For a cultural immersion most travelers to Japan head to Kyoto, the cultural capital of the country. Understandably so, but Tokyo has many hidden gems and one in my neighborhood Tomioka Hachiman Shrine at Monzen nakacho is one of them. If you are interested in the history of the Sumo sport, this shrine should be on your to-do-list in Tokyo.
Kanjin Zumo or the regular sumo tournaments were initiated at the Tomioka Hachiman-gu Shrine in Eastern Edo in the late 1600s! Known as the birth place of martial arts sumo,Tomioka Hachiman-gu is an awesome place for Sumo lovers interested in Sumo history. This is the location of the Yokozuna Stone and has all Yokozuna names scribed in the stone!Walkable distance 2 minutes from the Tokyo Metro Tozai Line station Monzen-Naka-Cho, the shrine is quite busy in the days of new year with many people lining up for the “Hatsu-mode” or new year’s shrine visit. Contrast this with evenings when there is not a soul in sight at the shrine and has a tranquil atmosphere then……
The deity enshrined here is Hachiman, often called the god of war. Hachiman is also considered the divine protector of Japan and the Japanese people, and the Imperial house.
Throughout the Japanese medieval period, the worship of Hachiman spread across Japan among not only samurai, but also the peasantry. So much so was his popularity that presently there are 25000 Shinto shrines in Japan dedicated to Hachiman, the second most numerous after shrines dedicated to Inari.As I said earlier, this shrine is popular among the sumo wrestlers and on the right hand back side of the shrine is the location of the Yokozuna Stone. It has all Yokozuna names carved in stone! Unless you read Japanese it can difficult to decipher the same, but, this place is worth a visit if you are a Sumo fan for sure.

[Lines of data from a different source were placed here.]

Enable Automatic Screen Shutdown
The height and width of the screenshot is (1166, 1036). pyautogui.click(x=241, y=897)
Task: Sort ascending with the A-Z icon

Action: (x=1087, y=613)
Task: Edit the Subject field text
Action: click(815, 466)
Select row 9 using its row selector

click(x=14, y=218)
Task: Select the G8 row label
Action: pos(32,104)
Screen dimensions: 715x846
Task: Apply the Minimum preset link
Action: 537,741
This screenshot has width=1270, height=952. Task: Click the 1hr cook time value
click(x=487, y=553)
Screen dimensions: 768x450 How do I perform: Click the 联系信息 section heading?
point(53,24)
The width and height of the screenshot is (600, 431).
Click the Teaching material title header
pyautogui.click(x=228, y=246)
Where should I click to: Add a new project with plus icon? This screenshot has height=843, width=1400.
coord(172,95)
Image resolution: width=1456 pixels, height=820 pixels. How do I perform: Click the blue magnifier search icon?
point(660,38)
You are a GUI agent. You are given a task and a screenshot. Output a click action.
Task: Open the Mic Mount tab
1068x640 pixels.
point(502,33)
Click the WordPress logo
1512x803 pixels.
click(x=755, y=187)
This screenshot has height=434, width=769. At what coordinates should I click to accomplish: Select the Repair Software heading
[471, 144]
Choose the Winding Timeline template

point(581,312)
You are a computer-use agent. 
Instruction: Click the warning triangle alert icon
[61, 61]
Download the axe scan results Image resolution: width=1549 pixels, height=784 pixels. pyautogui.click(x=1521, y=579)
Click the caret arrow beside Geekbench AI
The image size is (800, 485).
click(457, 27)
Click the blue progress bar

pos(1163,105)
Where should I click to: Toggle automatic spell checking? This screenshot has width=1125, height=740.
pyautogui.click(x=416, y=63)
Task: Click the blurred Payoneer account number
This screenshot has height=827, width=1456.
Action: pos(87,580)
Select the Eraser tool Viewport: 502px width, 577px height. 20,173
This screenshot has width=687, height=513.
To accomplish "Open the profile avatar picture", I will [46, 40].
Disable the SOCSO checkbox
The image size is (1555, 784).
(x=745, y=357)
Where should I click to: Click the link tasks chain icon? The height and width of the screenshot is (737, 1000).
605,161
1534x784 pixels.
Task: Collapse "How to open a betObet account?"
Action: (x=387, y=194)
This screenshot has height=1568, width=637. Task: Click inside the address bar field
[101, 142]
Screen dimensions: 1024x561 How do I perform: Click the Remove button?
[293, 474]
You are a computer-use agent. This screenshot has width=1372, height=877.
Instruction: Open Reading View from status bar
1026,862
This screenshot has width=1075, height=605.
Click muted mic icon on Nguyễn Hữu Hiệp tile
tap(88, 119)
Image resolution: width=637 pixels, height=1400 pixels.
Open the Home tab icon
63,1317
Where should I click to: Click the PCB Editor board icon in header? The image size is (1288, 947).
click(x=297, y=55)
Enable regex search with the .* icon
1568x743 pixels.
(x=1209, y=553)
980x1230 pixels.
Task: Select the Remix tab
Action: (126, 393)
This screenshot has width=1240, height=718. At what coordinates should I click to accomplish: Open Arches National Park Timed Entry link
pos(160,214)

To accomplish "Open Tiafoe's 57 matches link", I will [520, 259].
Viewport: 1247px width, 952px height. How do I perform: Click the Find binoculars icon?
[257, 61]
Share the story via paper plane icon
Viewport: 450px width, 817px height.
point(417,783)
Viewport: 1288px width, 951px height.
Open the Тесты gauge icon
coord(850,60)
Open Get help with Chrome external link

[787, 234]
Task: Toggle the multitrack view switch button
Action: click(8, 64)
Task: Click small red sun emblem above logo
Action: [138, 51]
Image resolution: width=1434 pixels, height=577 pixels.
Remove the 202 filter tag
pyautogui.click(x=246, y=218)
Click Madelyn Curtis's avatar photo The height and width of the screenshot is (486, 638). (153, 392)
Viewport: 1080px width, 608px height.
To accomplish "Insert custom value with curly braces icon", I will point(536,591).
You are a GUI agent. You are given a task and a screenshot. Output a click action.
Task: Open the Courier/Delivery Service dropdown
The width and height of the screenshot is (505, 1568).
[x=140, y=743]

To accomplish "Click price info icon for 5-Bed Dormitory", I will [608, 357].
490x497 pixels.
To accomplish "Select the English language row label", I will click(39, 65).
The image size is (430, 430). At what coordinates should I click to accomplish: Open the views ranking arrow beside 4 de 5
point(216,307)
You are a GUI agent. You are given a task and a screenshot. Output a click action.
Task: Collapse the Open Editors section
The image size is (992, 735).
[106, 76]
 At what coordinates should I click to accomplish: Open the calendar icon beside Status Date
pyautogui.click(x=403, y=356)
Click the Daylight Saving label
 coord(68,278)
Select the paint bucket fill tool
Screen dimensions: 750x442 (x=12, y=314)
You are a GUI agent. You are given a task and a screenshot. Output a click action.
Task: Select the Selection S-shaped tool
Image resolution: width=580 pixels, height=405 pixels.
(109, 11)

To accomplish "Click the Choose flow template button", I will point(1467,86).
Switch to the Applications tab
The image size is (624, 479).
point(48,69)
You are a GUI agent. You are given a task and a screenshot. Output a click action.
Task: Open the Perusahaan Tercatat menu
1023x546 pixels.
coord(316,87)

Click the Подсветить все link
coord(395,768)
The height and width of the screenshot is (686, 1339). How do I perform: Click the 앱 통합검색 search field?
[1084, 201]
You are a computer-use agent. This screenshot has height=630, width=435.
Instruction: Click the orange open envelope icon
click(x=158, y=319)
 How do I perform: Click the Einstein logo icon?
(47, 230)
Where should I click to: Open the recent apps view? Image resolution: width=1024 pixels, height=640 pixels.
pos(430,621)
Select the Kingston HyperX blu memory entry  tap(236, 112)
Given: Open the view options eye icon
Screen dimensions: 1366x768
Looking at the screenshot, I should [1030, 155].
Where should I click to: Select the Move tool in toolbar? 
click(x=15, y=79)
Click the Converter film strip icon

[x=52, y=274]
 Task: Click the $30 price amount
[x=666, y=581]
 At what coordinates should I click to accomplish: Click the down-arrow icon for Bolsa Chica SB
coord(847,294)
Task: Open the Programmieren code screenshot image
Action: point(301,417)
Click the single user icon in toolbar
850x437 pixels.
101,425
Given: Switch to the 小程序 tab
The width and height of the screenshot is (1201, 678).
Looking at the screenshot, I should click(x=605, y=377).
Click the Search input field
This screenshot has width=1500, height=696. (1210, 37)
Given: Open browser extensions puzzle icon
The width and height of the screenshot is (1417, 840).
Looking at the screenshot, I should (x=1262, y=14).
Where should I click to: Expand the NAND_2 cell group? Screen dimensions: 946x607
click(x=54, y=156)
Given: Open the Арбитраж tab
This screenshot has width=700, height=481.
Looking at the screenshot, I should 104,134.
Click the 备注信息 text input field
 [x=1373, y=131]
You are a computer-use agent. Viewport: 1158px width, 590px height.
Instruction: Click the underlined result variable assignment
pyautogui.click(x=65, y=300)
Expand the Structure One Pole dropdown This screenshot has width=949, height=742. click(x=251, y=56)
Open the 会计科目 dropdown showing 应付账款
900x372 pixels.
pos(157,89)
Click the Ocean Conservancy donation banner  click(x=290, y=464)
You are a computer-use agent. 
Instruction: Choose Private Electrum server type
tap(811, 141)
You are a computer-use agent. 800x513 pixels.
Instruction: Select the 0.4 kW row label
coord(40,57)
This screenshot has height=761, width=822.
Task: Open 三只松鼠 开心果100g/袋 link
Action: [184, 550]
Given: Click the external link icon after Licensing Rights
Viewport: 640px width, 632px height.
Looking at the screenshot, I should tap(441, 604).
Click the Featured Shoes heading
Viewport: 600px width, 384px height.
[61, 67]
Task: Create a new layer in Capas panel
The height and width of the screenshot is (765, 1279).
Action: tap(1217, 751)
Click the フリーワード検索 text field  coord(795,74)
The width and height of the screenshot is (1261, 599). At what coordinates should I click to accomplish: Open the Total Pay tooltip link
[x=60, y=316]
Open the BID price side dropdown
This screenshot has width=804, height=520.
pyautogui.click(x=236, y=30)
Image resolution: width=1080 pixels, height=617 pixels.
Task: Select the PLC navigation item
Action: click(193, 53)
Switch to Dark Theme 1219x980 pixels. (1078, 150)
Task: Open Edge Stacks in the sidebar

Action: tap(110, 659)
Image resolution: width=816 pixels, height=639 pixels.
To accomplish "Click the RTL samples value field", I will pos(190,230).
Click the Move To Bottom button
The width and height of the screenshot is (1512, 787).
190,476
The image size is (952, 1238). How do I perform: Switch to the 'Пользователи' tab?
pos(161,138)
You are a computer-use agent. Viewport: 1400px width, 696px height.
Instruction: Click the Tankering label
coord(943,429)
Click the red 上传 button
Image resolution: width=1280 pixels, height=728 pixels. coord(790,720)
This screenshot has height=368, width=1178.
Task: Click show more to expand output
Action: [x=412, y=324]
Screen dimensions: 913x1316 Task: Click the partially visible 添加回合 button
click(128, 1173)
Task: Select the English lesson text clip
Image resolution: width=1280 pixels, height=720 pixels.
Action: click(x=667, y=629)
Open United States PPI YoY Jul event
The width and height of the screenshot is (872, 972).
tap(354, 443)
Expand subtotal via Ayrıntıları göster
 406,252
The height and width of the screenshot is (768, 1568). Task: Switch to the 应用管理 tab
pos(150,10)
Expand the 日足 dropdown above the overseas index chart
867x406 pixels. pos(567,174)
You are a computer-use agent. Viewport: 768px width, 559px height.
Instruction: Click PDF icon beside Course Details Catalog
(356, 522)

Ema, the wooden plaque on which the worshippers write their prayers or wishes on also has a Sumo wrestler painting on it with the Hachiman Shrine illustration in the background. Twice a year, sumo wrestlers from Tokyo come here to pray and greet this monument before the sumo season.Apart from the new year celebrations, Tomioka Hachimangu Shrine also hosts one of the biggest summer festival of Tokyo in mid-August. Known as one of the three ‘great festivals’ of Edo, it is celebrated in all its glory only once every three years with the last one in 2014 and now the next one in 2017.If you want to have an authentic Japanese experience, do not forget to visit the shrine in the evenings and ensure that you also visit the backside of the shrine. The backside of the shrine is really beautiful with small ponds with koi fish and in the night time the overall lightup and the ambience is a very nice experience.Beautiful lamps and the overall ambience especially at night, you will feel as if you are not in central Tokyo but in the cultural hub, city of Kyoto. The shrine is lit up in the evenings and the below images are some samples of the illumination. There is one more thing of the Hachiman Shrine. One of the great treasures of the shrine is its 4-ton ichi-no-miya mikoshi, the biggest mikoshi (portable shrine) in the Kanto region. It is said that the value of the mikoshi decorations of diamonds, rubies and saphires stands at about an outstanding one billion yen!!!!One more night time view, which I took last year at the shrine.In 2005, I discovered that there was a flea market at the shrine. I keep going to the venue a couple of times every year. The flea market takes place on every 1st, 15th and 28th of every month. The flea market attracts significant crowds and the products, similar to other flea markets, invoke a certain nostalgia. Tomioka Hachimangu Shrine has a long-established variety of goods for visitors who seek good and old items. I have collected many rare coins, postcards and stamps, and the decoration in the hallway of my apartment consists of many items I picked up at the market. Unfortunately I have not seen much English speaking sellers at the venue, but all sellers are usually very polite and helpful. Kindly note that the flea market takes place every month except January.